Contrary to popular opinion housing finance is not local, it is not even really national anymore, it is truly becoming global. Increasingly impacted by global market forces.

Unlike most forms of bond issuance, the capital raised in mortgage issuance can only be spent on one thing: Houses.

You can’t take a 30 year loan out on your car, appliances, or your kids education. The mortgage, a form of captive financing, can only be spent on the roof over your head.

Conversely when companies issue debt, they can spend the money however they choose, new factories, new products, research and development, etc. Simply beat the cost of capital by investing in projects that return more then the cost you borrowed and voila we have diversified economic growth. Companies have the right to choose the highest and best uses of how to invest the borrowed dollars.

Much like when you purchased your last home, the amount you could afford was highly dependent on the prevailing interest rates (cost of finance, the coupon payments on your bond), the same is true for all the future buyers of your home. The amount they can spend will be highly dependent on financing costs at the time they purchase in the future.

The scenario has worked out quite well for those early bond issuers who conversely borrowed at the high priced financing (home loan) and bought the corresponding low price asset (house).

If we look back, interest rates have been on a structural decline since the 1980s hair bands ruled the concert circuit and MTV actually played music videos. Mortgage rates in the late 1980s were over 10% annualized interest.

Take for example a house in my beloved Bay Area, where a combination of economic growth and prohibitions against construction & property development had converged to take an ever increasing share of family’s wages to afford the 1950s middle class dream of the home ownership. Many times it’s actually the same home, with original 1950s finishes, it now just costs about 10x average family income vs 4x income in 50s. And needs some serious remodel work to boot, but I digress.

So lets look at Exhibit A: Property X is a rare find built new in 1991 and sold for $450k. At the time the new home buyer was faced with a truly punishing prevailing interest rate near 11%. After a standard 20% down, the payment for $360k of debt a 30 year fixed rate mortgage was a whopping $3,428 per month. A lot of money today and certainly a lot of money in 1991 unless you were fronting a grunge band.

Fast forward from that era, and home price shot off like a rocket, fueled by ever declining interest rates.

The blessing of refinancing allowed those early buyers (bond issuers) to refinance their debt at lower rates locking in the gains on home price appreciation. The new generation of home buyers, were able to afford ever increasing home prices not because they made more money but simply because the cost to borrow against their future earnings continually declined through the 1990s, 2000s, as well as the first few years of this decade.

Property X values skyrocket and doubled by the early part of 2000s clearing the market just shy of $1m.
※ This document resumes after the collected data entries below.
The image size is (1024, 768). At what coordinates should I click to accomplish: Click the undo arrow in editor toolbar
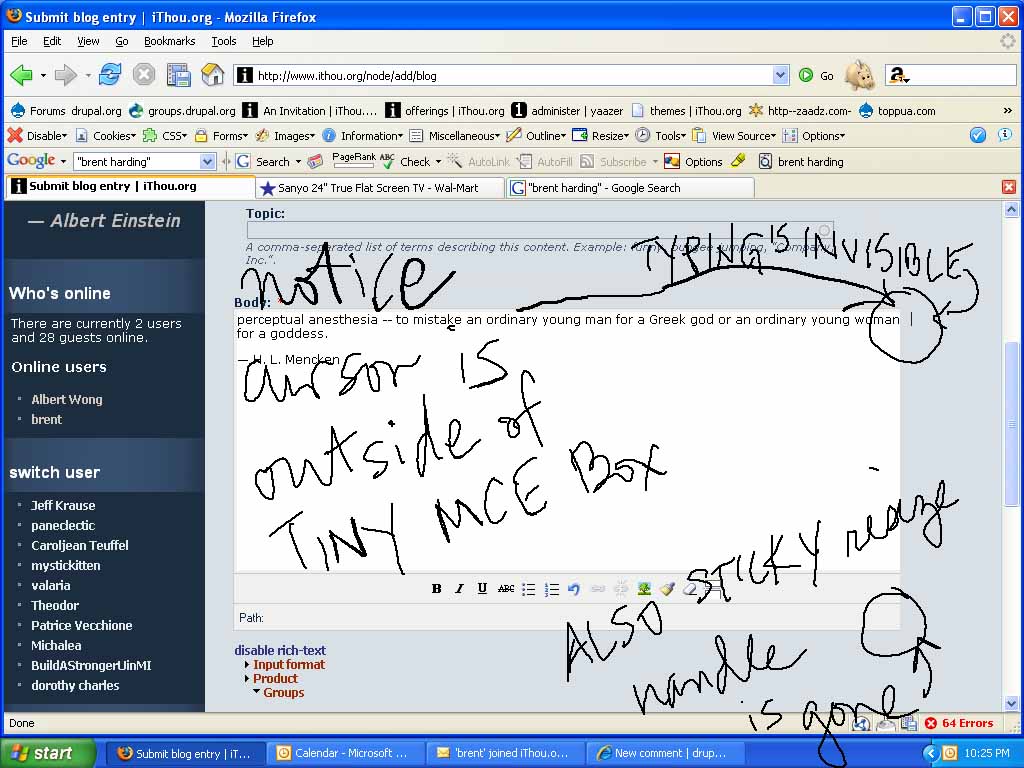[574, 589]
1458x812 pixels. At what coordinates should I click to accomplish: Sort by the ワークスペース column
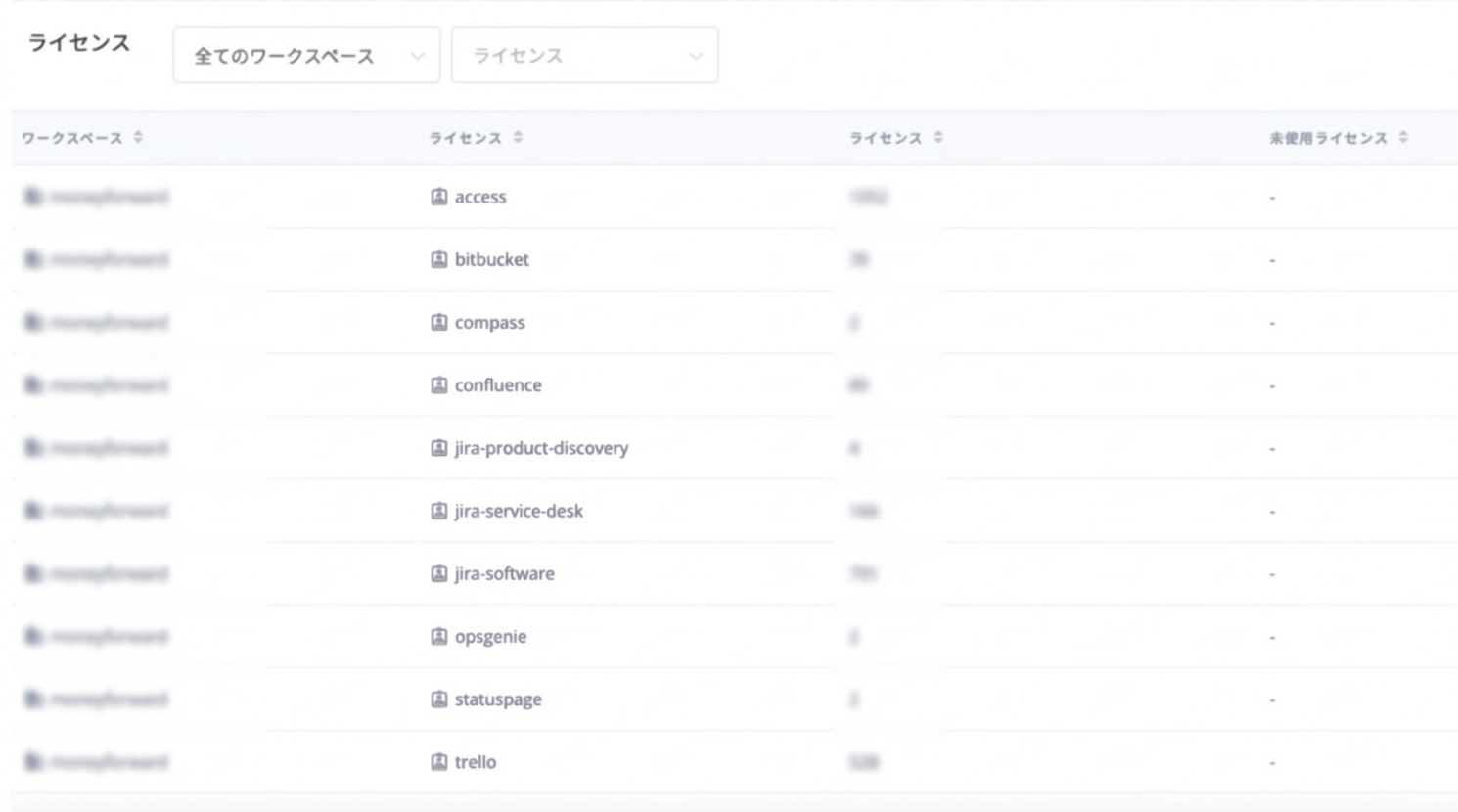138,138
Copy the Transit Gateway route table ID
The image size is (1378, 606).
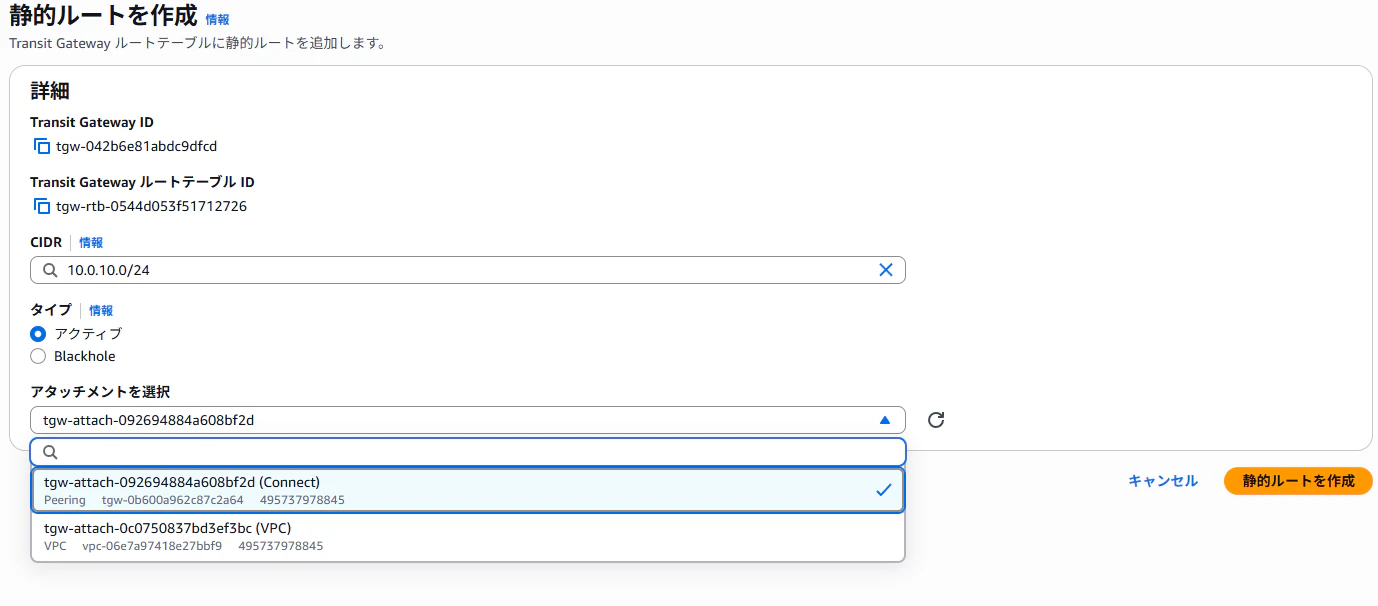(x=41, y=206)
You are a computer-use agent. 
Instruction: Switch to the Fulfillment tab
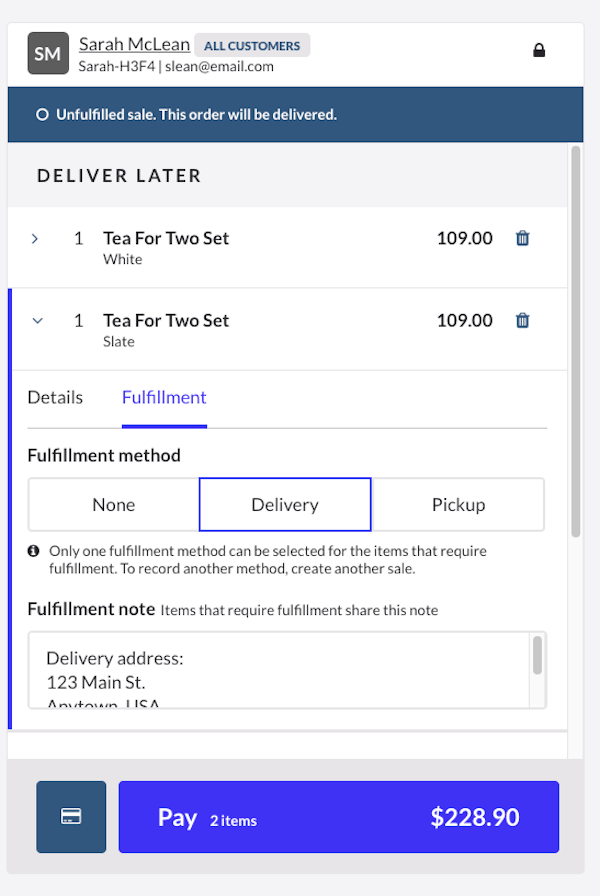(x=164, y=397)
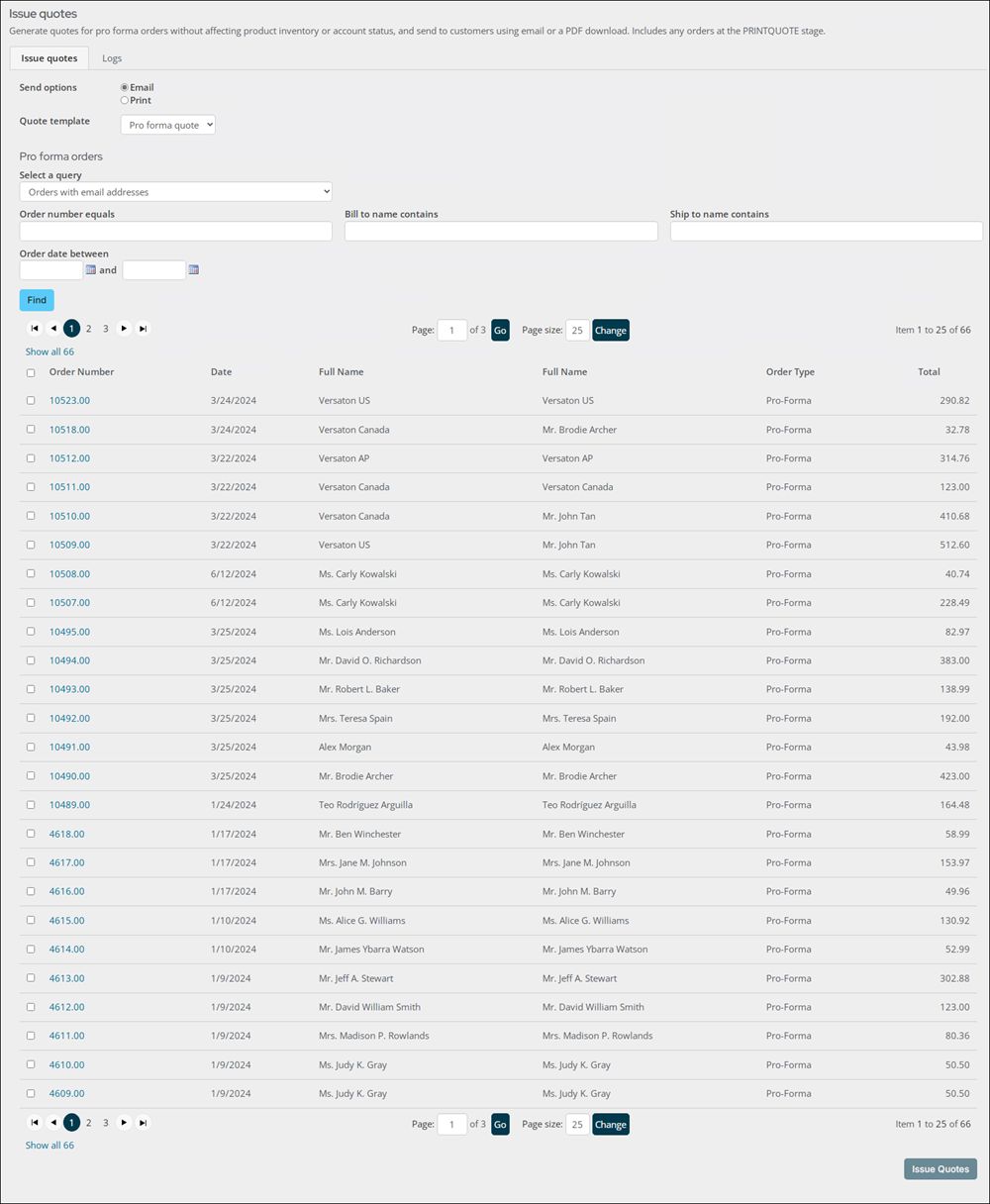990x1204 pixels.
Task: Go to next page using top pager arrow
Action: pos(124,329)
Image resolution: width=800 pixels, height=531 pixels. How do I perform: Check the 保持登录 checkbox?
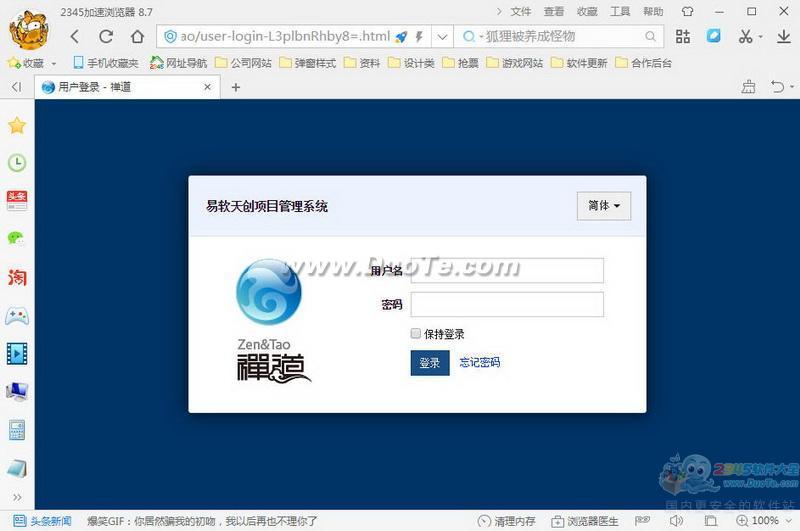click(416, 334)
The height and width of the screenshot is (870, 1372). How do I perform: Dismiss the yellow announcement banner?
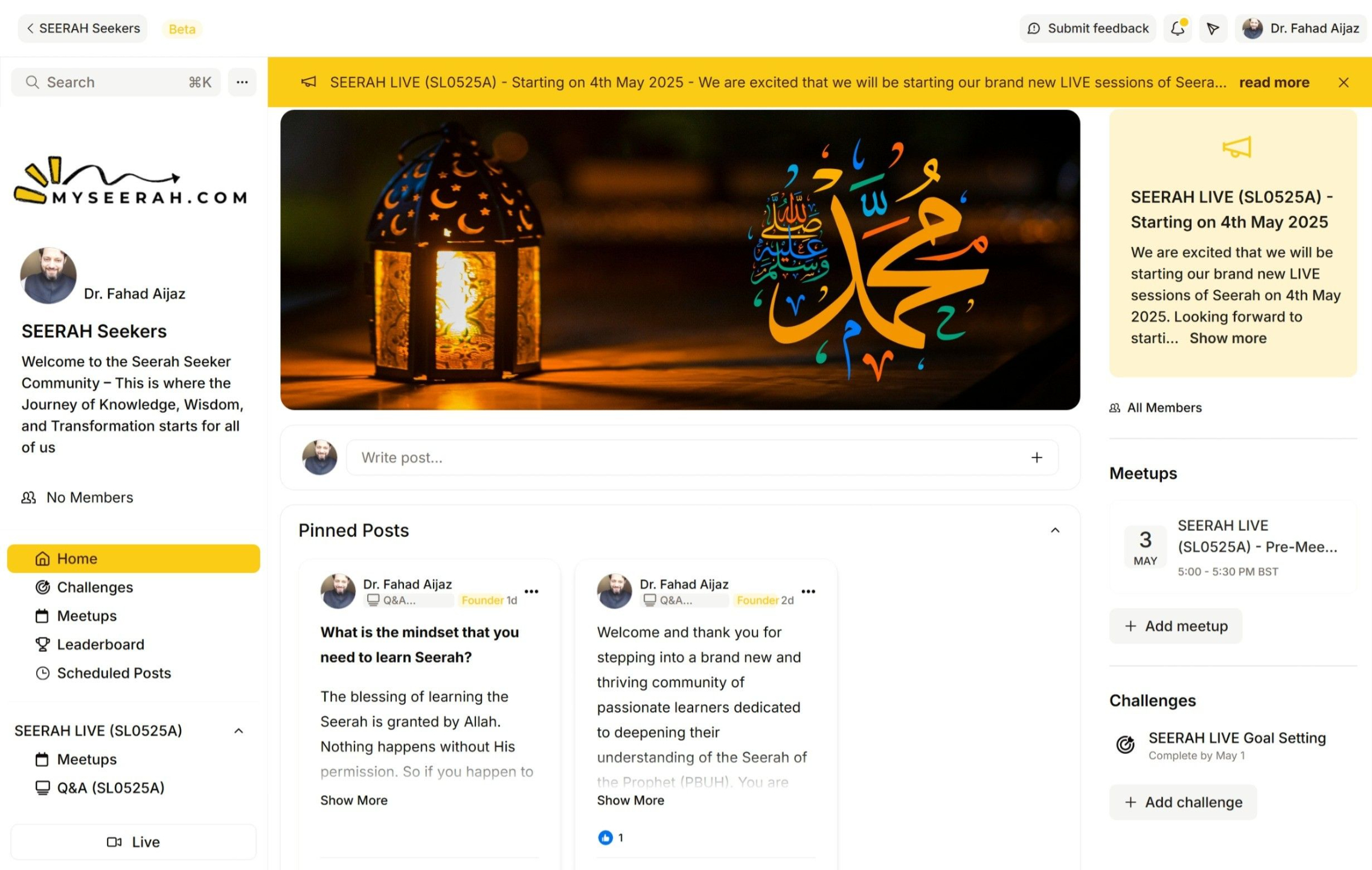1344,82
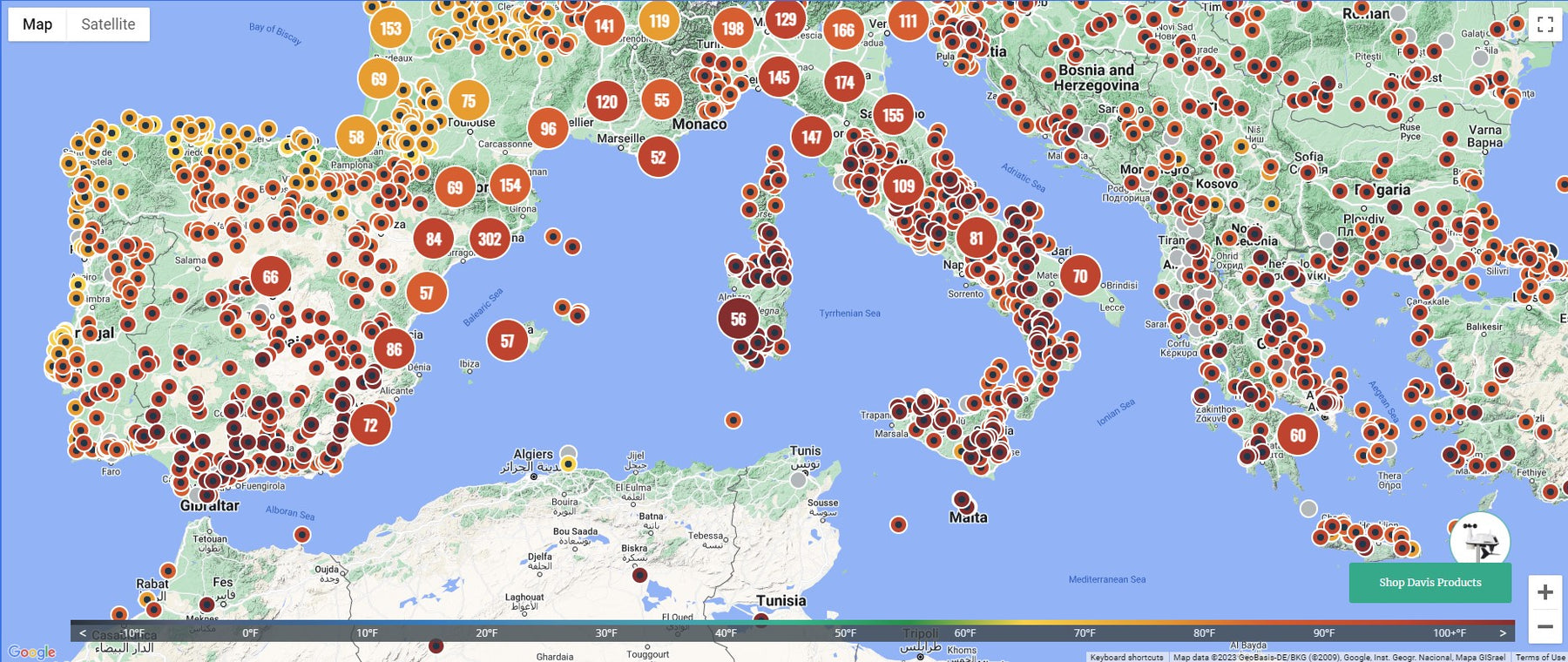Open the Terms of Use link
This screenshot has width=1568, height=662.
tap(1539, 657)
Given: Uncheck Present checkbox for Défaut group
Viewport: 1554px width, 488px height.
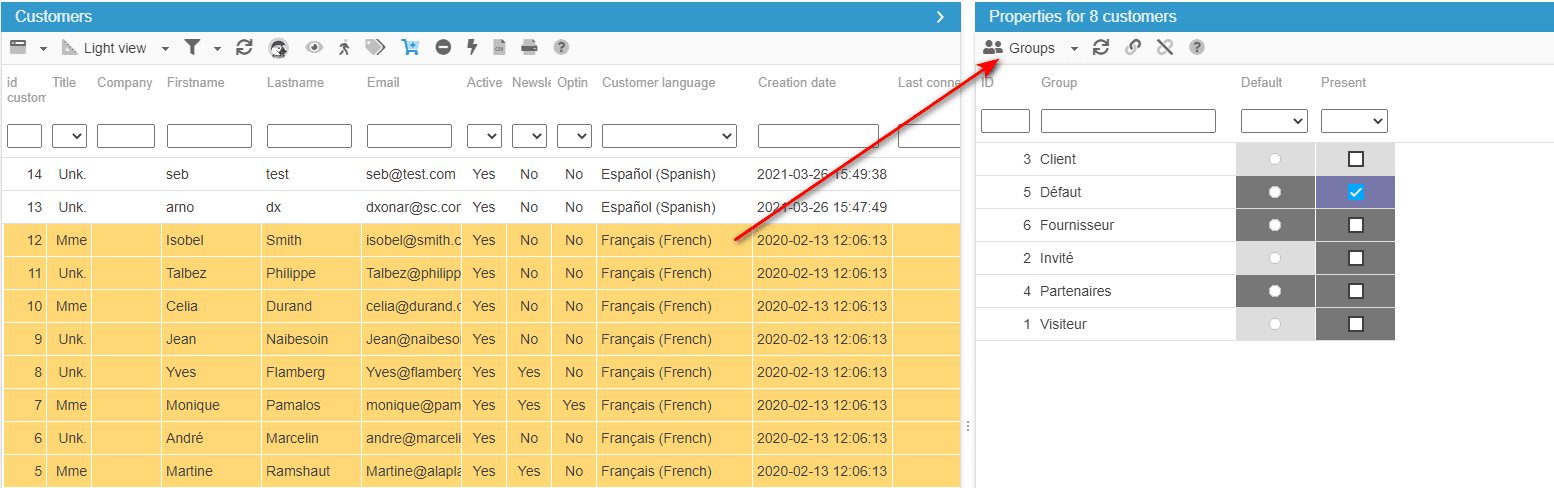Looking at the screenshot, I should (1355, 192).
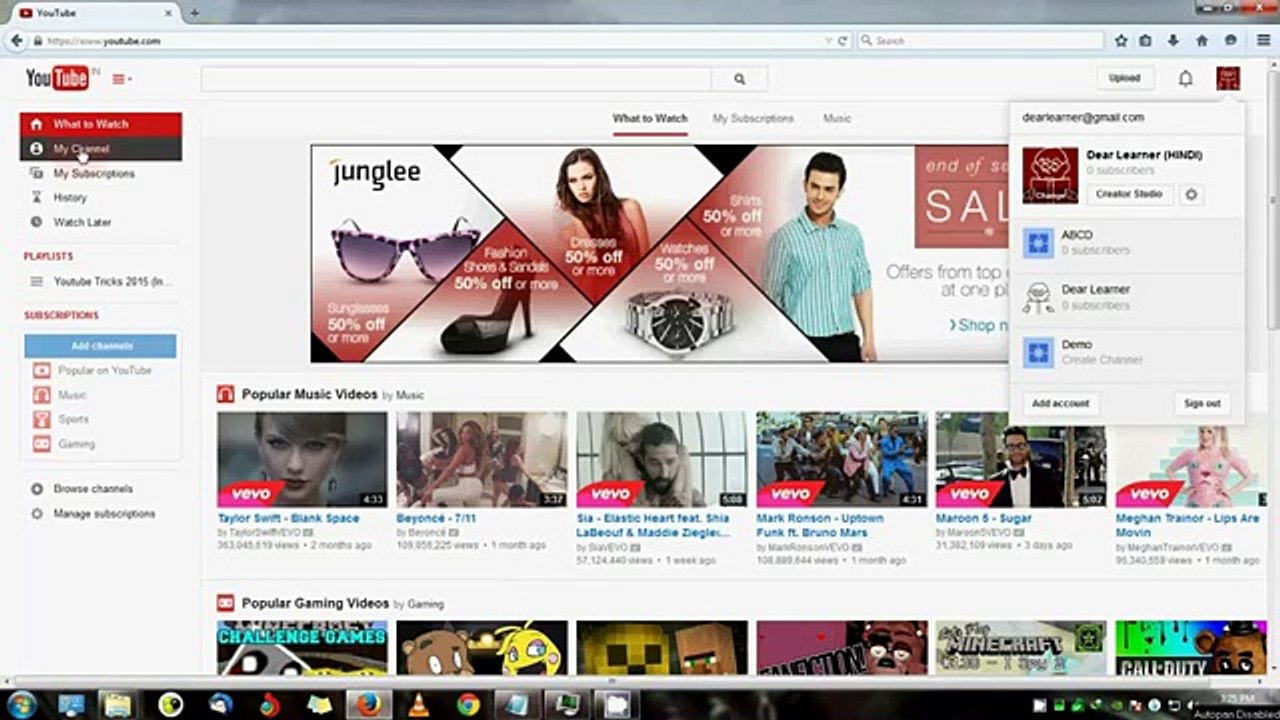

By the 2007 peak it would have cleared the market conservatively around $1.3m, roughly a triple or 300% price appreciation in a 16 year period.

Of course we know the story of what came next: prices dropped back to improve affordability and rates have continued to be driven lower to support asset prices. Today the house is just under $1m.

Oddly enough at prevailing interest rates with a 20% down payment, the monthly payment to purchase the home is almost the same about $3,600 dollars per month. So despite the roller coaster ride of house prices, the home’s intrinsic value (based on its fundamentals) is remarkably unchanged in a 20+ year period.

True, the headline home price has doubled since the time it was built, but over that same time period, financing costs have declined about 70%, enabling the home price appreciation.

Think of it like a 25 year ski run of downward trending interest rates. We’ve went through some moguls, some double black diamond sections, but all along the way the power of gravity has propelled interest rates lower and home prices higher and now we’re at the bottom of a very long run. Unfortunately there is no ski lift back up and the hike up the mountain will takes us longer than it did to get down.

Without some serious income growth, a multi decade bull run in house prices will not be repeated as rising rates will continually provide a headwind for the next generation of home buyers who simply won’t be able to afford to pay more for the house than we did.

My humble advice to prospective homeowners is to buy a house you will not need to sell. Buy and hold your Bond (I mean home) to maturity. Locking in once and a lifetime interest rate will have the most benefits if you’re not forced to sell your house to future buyers that may face interest rates twice as high as today.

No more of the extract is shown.